Is msg (monosodium glutamate) good or bad? Lots of discussion on this topic. There was a restaurant in Hell’s Kitchen that would say good. They specialized in dishes featuring MSG (including a soup which had it dissolved in hot water as the broth) and the walls were plastered with newspaper clippings, in both Chinese and English, about the health benefits of the flavoring. During a long stay at the Pickwick Hotel in the late 90s I ate there multiple times with no ill effects. Gone now, but likely a victim of gentrification rather than poor choices.
Which brings us to the bean salad experiment pictured above. I had made a tub of The Colonel’s KFC Bean Salad for a picnic and certainly would not add MSG for a general audience without announcing it. But there was a bit left over so I divided it into a pair of 8 oz containers and added ¼ t of msg to one. (Almost certainly too much; 1/8 t or even a pinch would have sufficed.)
Taste testers immediately noticed a difference. The doctored batch had an amped-up flavor that was salty without being exactly salty, just more intense. One taster said she preferred it because the flavor was “sharper”. I found that when you taste the msg first, the other version seemed too bland. But when you taste the non-msg first it seems perfectly balanced, and the subsequent spoonful of msg-dosed salad seems a bit over the top. My guess is that if I had used less msg that version would have a subtle improvement which would have been preferred across the board.
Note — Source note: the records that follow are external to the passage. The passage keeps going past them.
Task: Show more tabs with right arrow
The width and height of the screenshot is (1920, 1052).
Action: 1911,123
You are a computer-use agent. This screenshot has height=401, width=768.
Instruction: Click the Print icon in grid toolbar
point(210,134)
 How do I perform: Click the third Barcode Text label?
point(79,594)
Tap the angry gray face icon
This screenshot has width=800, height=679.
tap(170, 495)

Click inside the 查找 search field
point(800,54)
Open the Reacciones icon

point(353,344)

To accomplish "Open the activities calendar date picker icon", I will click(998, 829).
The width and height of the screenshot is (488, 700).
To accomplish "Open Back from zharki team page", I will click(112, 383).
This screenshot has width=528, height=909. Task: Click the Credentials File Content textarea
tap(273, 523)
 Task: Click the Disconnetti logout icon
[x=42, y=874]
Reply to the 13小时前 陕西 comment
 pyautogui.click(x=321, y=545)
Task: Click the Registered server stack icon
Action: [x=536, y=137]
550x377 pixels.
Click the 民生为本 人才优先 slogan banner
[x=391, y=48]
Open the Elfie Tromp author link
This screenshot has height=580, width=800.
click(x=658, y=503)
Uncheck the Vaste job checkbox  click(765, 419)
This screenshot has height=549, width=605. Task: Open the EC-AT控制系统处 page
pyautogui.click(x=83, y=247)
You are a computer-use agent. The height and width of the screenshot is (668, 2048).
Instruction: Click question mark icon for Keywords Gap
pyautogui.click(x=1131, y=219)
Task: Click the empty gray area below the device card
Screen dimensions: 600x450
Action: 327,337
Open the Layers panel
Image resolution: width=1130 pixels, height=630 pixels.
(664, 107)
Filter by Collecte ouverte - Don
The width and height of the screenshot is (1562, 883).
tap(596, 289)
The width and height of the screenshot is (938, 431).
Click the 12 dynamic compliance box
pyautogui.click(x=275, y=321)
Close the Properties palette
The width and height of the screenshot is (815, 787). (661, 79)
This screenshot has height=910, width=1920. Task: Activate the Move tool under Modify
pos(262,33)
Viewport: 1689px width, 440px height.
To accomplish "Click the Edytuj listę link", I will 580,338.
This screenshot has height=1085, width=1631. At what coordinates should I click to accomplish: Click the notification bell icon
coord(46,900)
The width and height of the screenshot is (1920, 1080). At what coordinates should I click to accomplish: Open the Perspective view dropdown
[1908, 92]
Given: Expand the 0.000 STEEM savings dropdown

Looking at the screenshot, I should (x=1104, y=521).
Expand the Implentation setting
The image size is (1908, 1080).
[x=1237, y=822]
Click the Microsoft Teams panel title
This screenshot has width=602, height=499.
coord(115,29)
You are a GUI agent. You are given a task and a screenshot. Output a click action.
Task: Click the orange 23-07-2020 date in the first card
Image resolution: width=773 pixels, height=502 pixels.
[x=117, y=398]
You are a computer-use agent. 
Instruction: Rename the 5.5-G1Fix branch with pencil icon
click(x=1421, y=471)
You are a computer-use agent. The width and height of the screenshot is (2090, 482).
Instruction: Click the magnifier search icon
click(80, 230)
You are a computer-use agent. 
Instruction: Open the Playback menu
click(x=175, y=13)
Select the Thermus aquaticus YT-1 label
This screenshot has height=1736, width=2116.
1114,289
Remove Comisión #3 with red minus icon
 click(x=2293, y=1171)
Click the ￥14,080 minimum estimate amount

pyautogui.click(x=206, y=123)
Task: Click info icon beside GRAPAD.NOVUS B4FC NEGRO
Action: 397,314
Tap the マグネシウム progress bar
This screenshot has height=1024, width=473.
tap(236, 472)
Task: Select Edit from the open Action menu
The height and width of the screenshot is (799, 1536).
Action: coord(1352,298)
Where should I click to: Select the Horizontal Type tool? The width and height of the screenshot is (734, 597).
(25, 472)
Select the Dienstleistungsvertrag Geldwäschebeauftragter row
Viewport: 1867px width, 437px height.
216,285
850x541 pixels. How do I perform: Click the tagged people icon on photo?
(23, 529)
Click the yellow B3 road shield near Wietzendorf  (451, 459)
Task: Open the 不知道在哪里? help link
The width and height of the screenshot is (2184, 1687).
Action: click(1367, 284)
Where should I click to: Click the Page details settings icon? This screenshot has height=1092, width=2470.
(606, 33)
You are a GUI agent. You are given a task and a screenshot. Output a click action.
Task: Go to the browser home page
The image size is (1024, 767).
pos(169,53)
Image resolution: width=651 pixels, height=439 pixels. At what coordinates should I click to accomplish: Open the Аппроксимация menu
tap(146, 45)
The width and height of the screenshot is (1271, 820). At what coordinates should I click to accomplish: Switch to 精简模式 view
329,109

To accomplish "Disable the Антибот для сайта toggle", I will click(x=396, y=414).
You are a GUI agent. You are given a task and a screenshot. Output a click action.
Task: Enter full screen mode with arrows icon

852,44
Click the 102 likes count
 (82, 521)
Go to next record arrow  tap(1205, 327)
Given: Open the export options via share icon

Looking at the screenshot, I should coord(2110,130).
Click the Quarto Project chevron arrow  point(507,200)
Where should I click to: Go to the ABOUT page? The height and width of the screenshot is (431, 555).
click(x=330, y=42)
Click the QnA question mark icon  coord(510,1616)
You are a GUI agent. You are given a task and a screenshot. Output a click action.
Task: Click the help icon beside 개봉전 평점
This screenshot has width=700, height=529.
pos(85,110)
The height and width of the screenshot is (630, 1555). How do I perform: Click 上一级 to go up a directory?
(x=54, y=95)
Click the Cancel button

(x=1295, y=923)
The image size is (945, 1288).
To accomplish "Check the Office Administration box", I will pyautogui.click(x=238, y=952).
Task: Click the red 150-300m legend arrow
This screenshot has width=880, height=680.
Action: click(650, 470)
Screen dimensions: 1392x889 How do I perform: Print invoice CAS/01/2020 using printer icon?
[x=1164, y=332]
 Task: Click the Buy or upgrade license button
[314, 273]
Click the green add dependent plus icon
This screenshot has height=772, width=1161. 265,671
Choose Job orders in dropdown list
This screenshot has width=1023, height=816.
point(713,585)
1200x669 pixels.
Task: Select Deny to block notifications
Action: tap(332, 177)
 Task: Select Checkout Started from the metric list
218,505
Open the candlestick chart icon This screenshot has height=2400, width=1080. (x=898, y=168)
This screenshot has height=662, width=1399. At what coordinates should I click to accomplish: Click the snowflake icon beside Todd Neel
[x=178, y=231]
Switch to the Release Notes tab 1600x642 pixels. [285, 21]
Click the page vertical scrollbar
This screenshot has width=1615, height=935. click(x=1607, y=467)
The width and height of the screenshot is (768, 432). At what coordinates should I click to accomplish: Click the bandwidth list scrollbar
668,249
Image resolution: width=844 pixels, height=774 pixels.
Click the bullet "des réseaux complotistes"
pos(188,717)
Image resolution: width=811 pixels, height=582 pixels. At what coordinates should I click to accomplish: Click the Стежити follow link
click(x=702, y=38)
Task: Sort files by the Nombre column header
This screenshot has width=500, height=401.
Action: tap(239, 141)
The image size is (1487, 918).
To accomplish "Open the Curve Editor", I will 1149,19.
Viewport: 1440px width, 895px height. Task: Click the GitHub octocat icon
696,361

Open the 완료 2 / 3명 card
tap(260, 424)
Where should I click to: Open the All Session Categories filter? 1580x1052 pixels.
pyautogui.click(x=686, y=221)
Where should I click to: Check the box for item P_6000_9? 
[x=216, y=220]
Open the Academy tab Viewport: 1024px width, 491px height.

Do you think msg is good or bad? If you say bad and you dip your celery and carrot sticks in Hidden Valley Ranch dressing to go with your wings, you should know that dressing is riddled with the stuff. (As is our copycat Mystery Creek Ranch Dressing.) The population of Buffalo does not seem to be adversely affected. Of course many of those folks are using bleu cheese dressing instead, as they should, but that’s a topic for another day.
MSG and the arsenic in rice is why Asians are extinct!
That’s right! Just don’t tell the billons who think they are thriving there!
Seriously…. I do use MSG when I think a dish needs more salt, (or really umami?) but there already plenty of salt in it. From your link, the original troll said: “… he believed his symptoms could have resulted from consuming either alcohol, sodium, or MSG….” Yep, musta been the MSG. Similarly when I have have aftereffects from gin and tonic, it must be the quinine.
I keep a shaker of Accent on hand. I use it sparingly and usually throw out 90% of it after time. I think I may be cursed as a super-taster. I don’t enjoy being hit in the face with flavor for more than one bite. I can savor an unseasoned, boiled b/s chicken breast.
Does it go bad? I still use a shaker of a Japanese salt/msg blend that I “borrowed” from my former mother in law in the 1980s I think.